The year 1812 in Egypt marked the beginning of a period of development that captured the imagination of many Europeans. The area became a frequent destination for explorers, travellers and adventurers. Some of them had a scientific purpose or were attracted by ancient objects, but others simply tried to make a fortune with the illegal trade of antiquities. Nubia was still an unknown region, but it soon started to be explored by many of these travellers whose descriptions and sketches of Debod provide valuable information about the parts of the temple that have since been lost.

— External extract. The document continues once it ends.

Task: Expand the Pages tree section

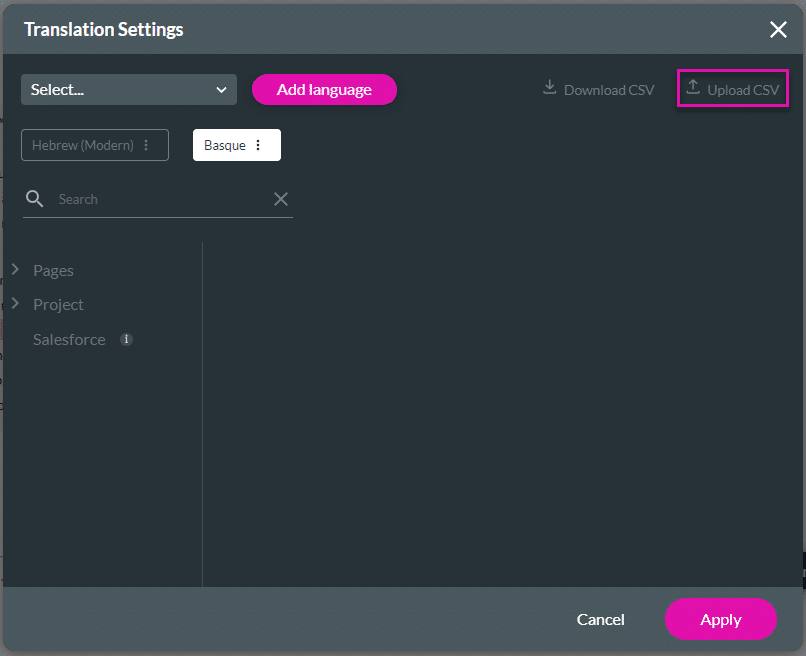Action: (x=15, y=269)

Seventy five years after Norden’s expedition in Nubia, a curious character that went by the name of Sheik Ibrahim ibn Abdullah started a trip up the Nile that would eventually take him to Dongola, in present-day Sudan. He was in fact the Swiss scholar and traveller Johann Ludwig Burckhardt, who discovered Petra in Jordan and became the first European to visit the Islamic holy cities of Mecca and Medina in Arabia. Burckhardt, who also discovered the Abu Simbel temples along the way, visited Debod on March 30, 1813. The result of this visit was the first detailed description of the monument, as well as a plan of the complex.

Johann L. Burckhardt
Johann L. Burckhardt


Burckhardt was followed by other travellers eager for discoveries and ancient treasures, like Giovanni Battista Belzoni and Jean Jacques Rifaud, who worked as antiquity hunters for the British and French consuls, respectively. Rifaud visited Debod in 1816 and copied some of the reliefs at the vestibule. He also left a graffiti in the naos chapel.

Giovanni Battista Belzoni
Giovanni Battista Belzoni illustration


The German-born French archaeologist François C. Gau began his exploration of Nubia on January 24, 1819 with a visit to Debod, where he took several sketches. He made drawings of the reliefs at the Adijalamani chapel, the front façade and some at the north wall of the vestibule. Gau also painted the naos of Ptolemy VIII, which appears again in a later sketch taken during Bankes’ expedition in 1822. This naos was removed from the temple to be sent to some European collector around 1826.